I've just been doing some tests to compare SCSI pass-through performance on an IBM x3650 server to a VXA-3 tape deck, with native host performance.
Win 2003 R2 (32) on both host and guest.
The disks run off a ServeRaid 8k controller in a raid-5 config, whereas the Tape deck runs off a separate Adaptec SCSI-3 controller.
I used NTBackup in both cases, to backup a set of large files that were stored in a host directory. For the test where I did the backup within the guest VM, I used a Host-only NIC config, and mapped the host directory to a share and mapped a drive to the share. I disabled tcp chimney on host as recommended elsewhere.
What I found was the guest backup performed at about 12.8 MB/sec.
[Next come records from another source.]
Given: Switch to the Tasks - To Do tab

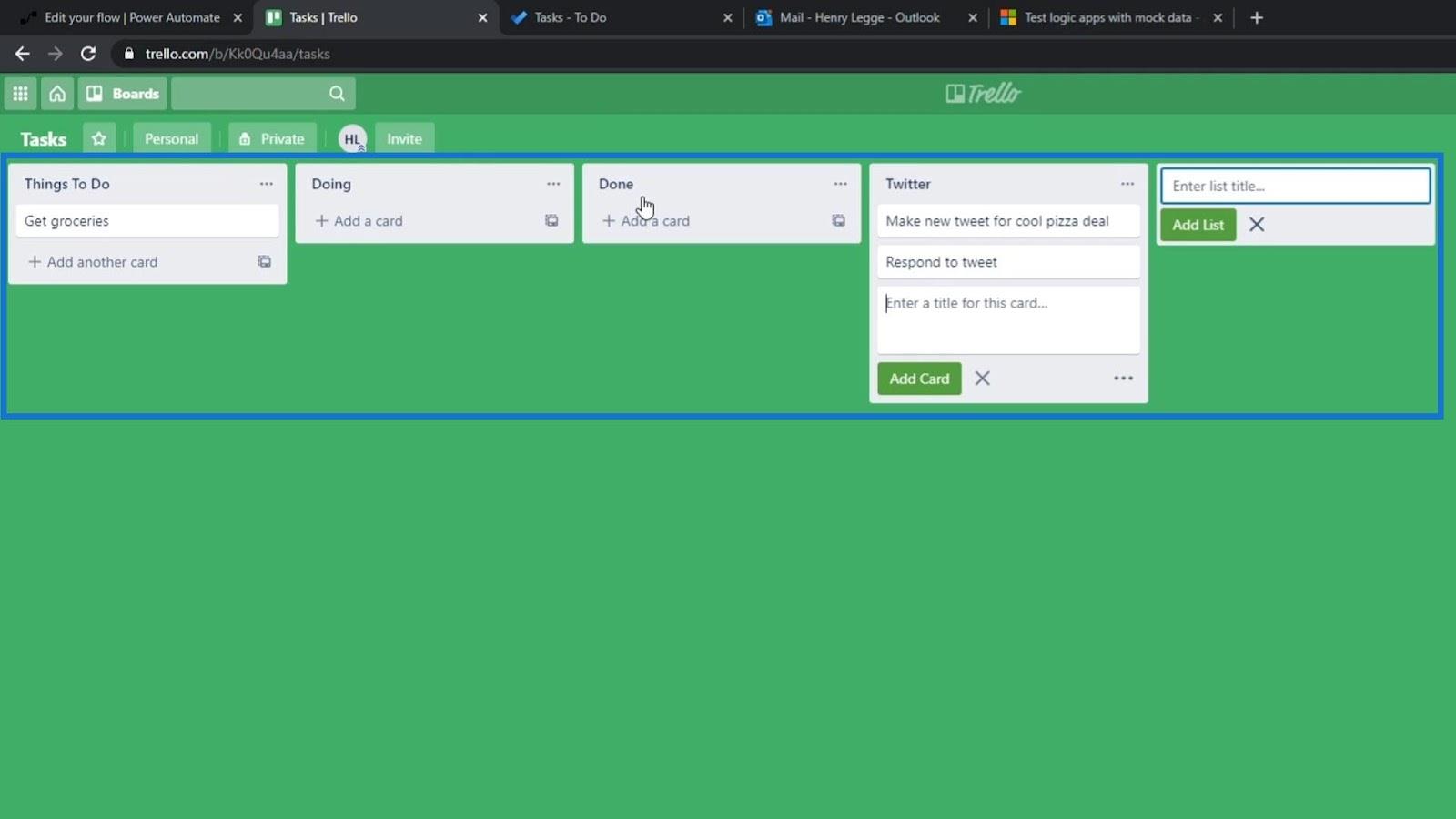Looking at the screenshot, I should pos(571,17).
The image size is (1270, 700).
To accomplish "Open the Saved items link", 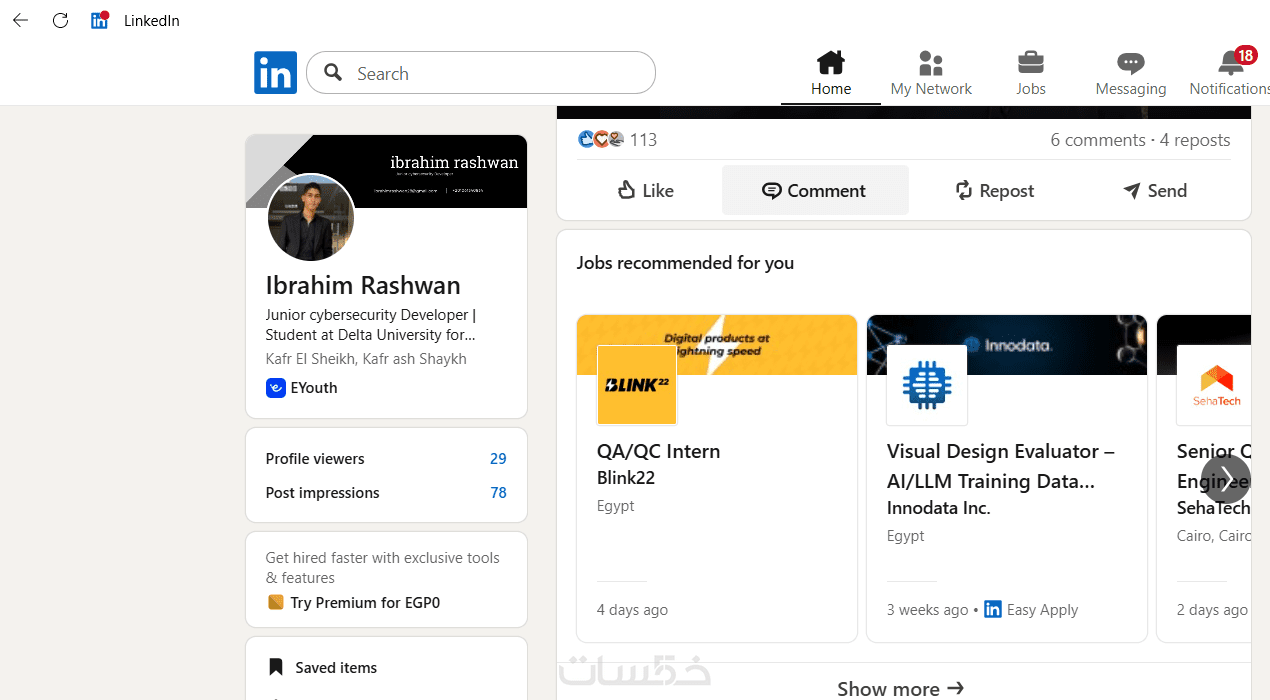I will (335, 667).
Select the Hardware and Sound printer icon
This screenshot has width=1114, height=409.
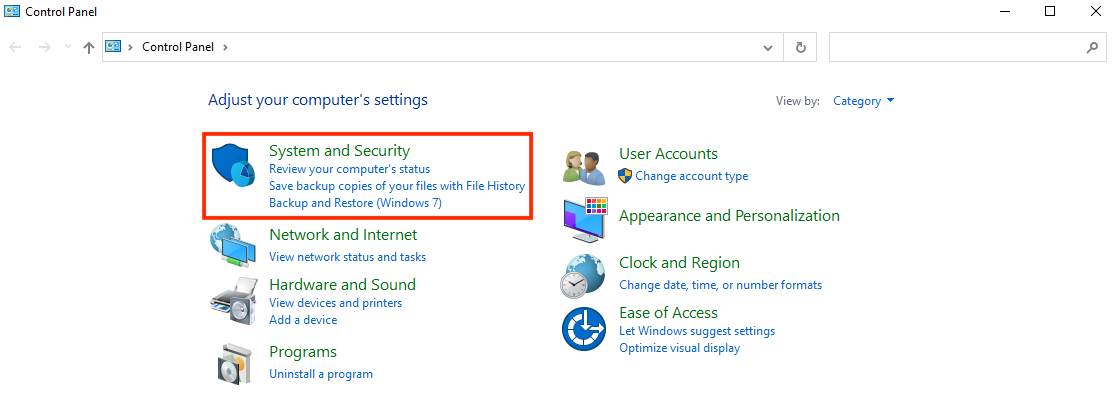[x=233, y=301]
Doing the same operation natively on the host came in at the same overall transfer speed!
The VXA-3 has a sustained transfer rate of 12MB/sec (without compression, so since I was backing up binary data, this seems reasonably respectable).
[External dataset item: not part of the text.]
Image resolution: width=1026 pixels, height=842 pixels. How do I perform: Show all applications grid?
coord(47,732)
To confirm this was as good as it could be, I checked disk throughput by xcopying the same files from host to guest virtual disk, and this ran at about 24 MB/sec. Since this would have been expanding the virtual disk as it was going, this seems pretty good.
So I conclude that the scsi passthrough on the tape controller from the guest VM does not suffer performance degradation in any material way, which I think is rather amazing.
Based on this result, is there any reason why using the guest VM to perform backups is not a perfectly viable approach?
I don't plan on using the VSS stuff on the host because I'm going to change the host to 64bit Linux probably. Which means I will either have to use a backup client agent within each VM - probably relatively slow - or manually quiesce or shutdown the VM's somehow and backup each vm's virtual disk from host to guest.
Also, what would be the optimal NIC setup for connections from one VM to another VM? Can they both communicate to each other via host only NIC's?